Rounding off the Company's newly strengthened European management team, Mark
D'Souza formerly Vice President and Treasurer, Quebecor World, was appointed
Chief Financial Officer, Quebecor World Europe. Taking over the position of
Vice President and Treasurer is Denis Aubin, a new addition to the company,
with extensive experience in treasury and banking operations. Tony Ross, most
recently Executive Producer of CBC Television in Montreal, joins the company
as Director, Communications, Quebecor World.
Reflecting the company's commitment to its shareholders, the new position of
Director, Corporate Finance and Investor Relations was created. Jeremy
Roberts, previously Assistant Treasurer, Quebecor World, will assume this
role effective September 4, 2000. Richard Tremblay, with Quebecor World for
12 years, was appointed President, East Group, Quebecor World Canada. John
Jamieson, previously Vice President, Finance for Quebecor World Canada, was
appointed Senior Vice President, Finance and Administration for Quebecor
World Canada.
The Board of Directors is also pleased to announce the appointment of
Reginald K. Brack as a Director of Quebecor World. Mr. Brack is currently
Chairman Emeritus of Time Inc., following a very extensive career in the
publishing industry.
OUTLOOK
Quebecor World delivered record results for the first half of 2000. The
restructuring of U.S. operations, as well as organic growth driven by
Internet-related demand, is helping to produce significantly improved
margins. Through the balance of the year, the Company will be completing the
integration of its newly restructured U.S. manufacturing operations and
expects that, as additional synergies are realized, its financial performance
will continue to improve.
We further anticipate that as the digital age generates more print demand,
investors will return to our sector and, in particular, recognize the special
value and growth potential of Quebecor World.
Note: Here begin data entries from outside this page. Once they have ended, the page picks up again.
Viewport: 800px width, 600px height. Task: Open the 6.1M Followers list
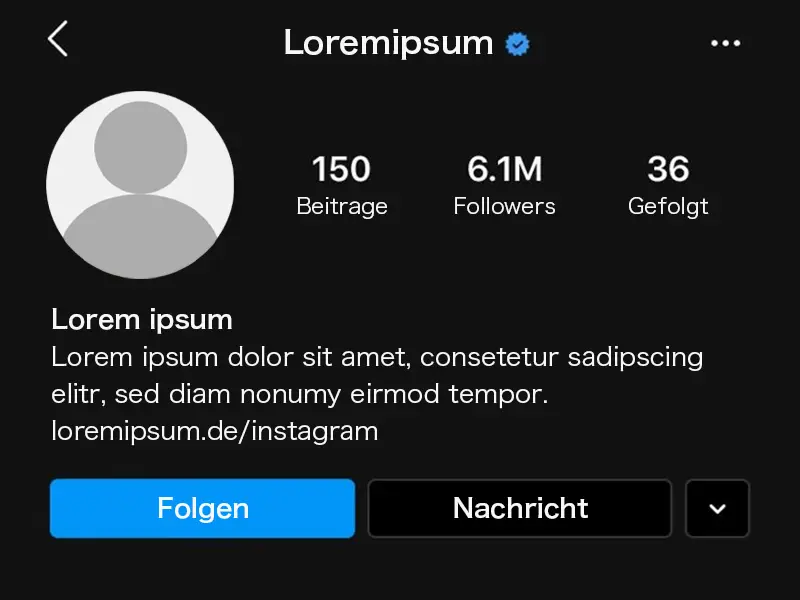click(504, 186)

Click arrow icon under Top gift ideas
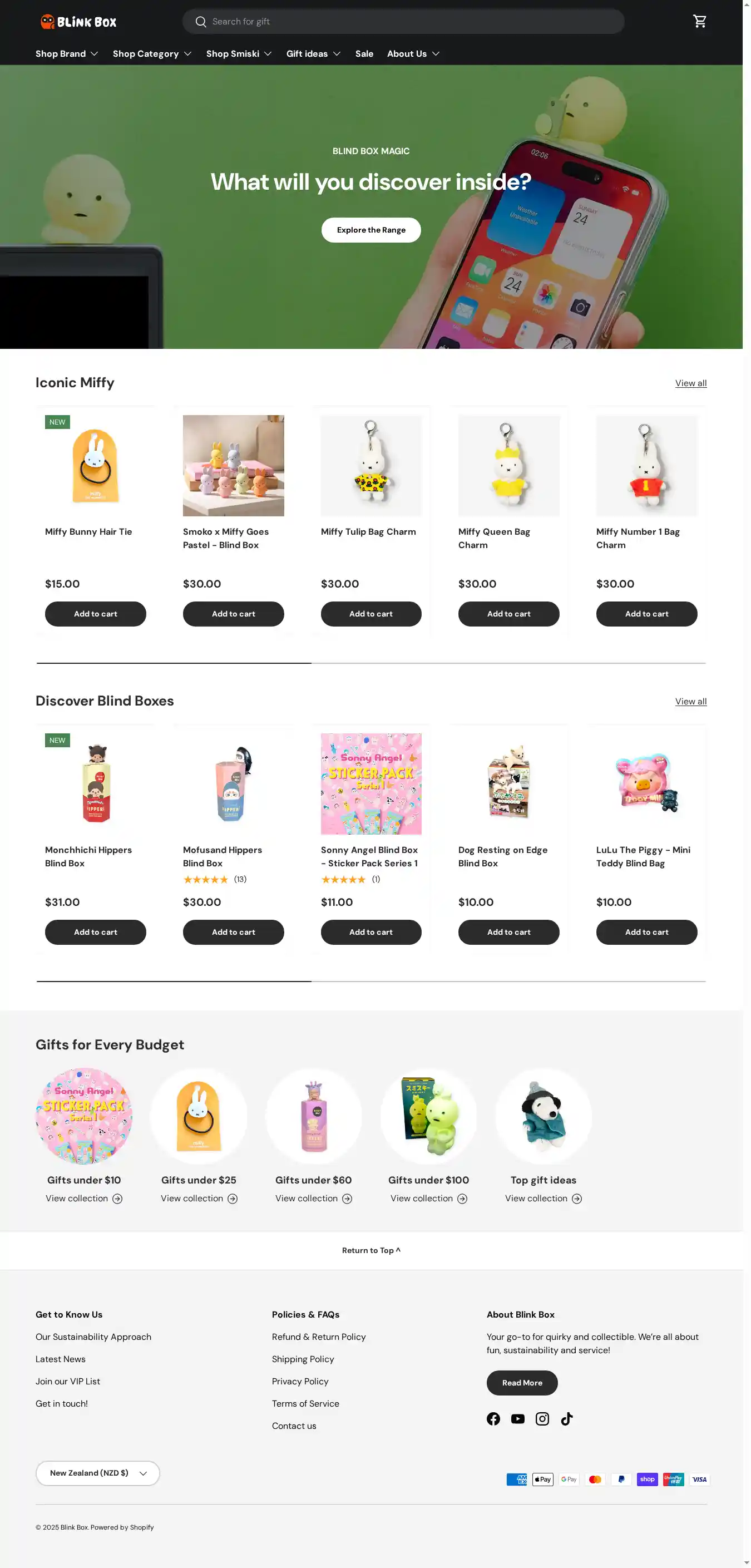coord(577,1199)
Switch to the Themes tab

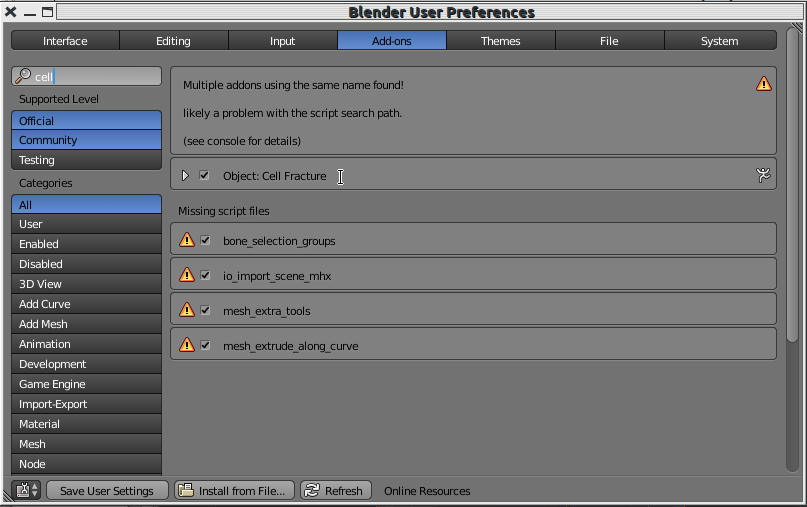501,41
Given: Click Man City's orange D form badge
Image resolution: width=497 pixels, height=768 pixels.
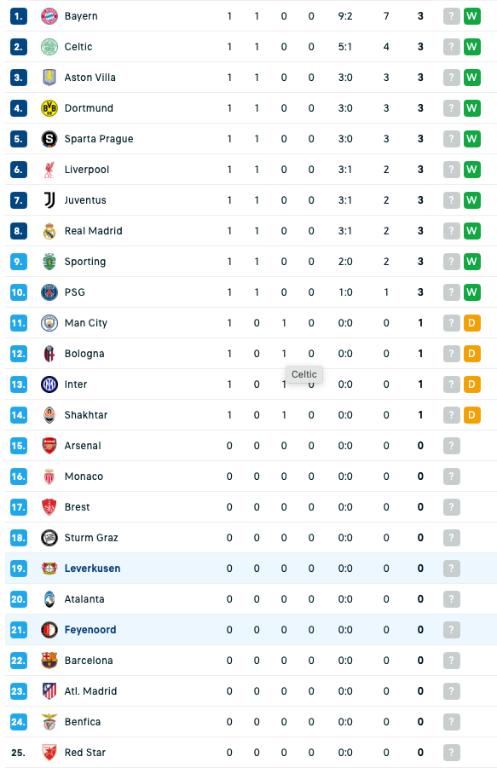Looking at the screenshot, I should coord(472,323).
/s/ Jean Neveu /s/ Charles G. Cavell
JEAN NEVEU, CHARLES G. CAVELL,
Chairman of the Board President and Chief Executive Officer
Montreal, Canada, August 2000
Page 8 of 16 5
<PAGE>
Management's Discussion and
Analysis of Financial Condition
and Results of Operations
RECENT DEVELOPMENTS
Quebecor World Inc. is the largest commercial printer in the world. We are a
market leader in most of our product categories, which include magazines,
retail inserts, catalogs, books, specialty printing and direct mail,
directories, pre-media and other value-added services. We have facilities in
the United States, Canada, France, the United Kingdom, Spain, Sweden,
Finland, Austria, India, Chile, Argentina, Peru, Colombia and Mexico.
We continue to focus on the integration of operations following the merger
with World Color Press ("WCP") and to maximize free cash flow.
RESULTS OF OPERATIONS
SIX MONTHS ENDED JUNE 30, 2000 COMPARED WITH
SIX MONTHS ENDED JUNE 30, 1999
Consolidated revenues increased $1.3 billion or 71% to $3.2 billion in 2000
from $1.9 billion in 1999. The increase is largely due to the inclusion of
WCP operations acquired in August 1999. In addition, organic growth for the
combined operations of Quebecor World reached 5%, almost double that of 1999.
Cost of sales increased $1.0 billion or 70% to $2.5 billion in 2000 from $1.5
billion in 1999. Gross profit margins improved to 23% in 2000 from 22% in
1999 due to efficiencies from retooling certain plants in the United States
and net cost savings and synergies resulting from the integration of acquired
businesses.
Selling, general and administrative expenses increased 61% or $91 million to
$241 million in 2000 from $150 million in 1999. The increase was due
primarily to the acquisition of WCP. Selling, general and administrative
expenses as a percentage of revenues decreased slightly from 1999 to 2000 due
to benefits derived from cost-saving initiatives such as the consolidation of
general and administrative activities in the United States.
EBITA increased $229 million to $488 million in 2000 from $259 million in
1999. The improvement in the EBITA margin from 14% in 1999 to 15% in 2000 was
due primarily to contributions from acquisitions as well as organic growth in
the United States, mainly in the retail and book segments, amplified by
increased efficiencies in retooled plants. Canadian and European operations
also benefited from organic growth in the first six months. Operating income
in Europe was unfavorably impacted by foreign exchange and fixed costs
related to the shutdown of a plant during the second quarter of 2000.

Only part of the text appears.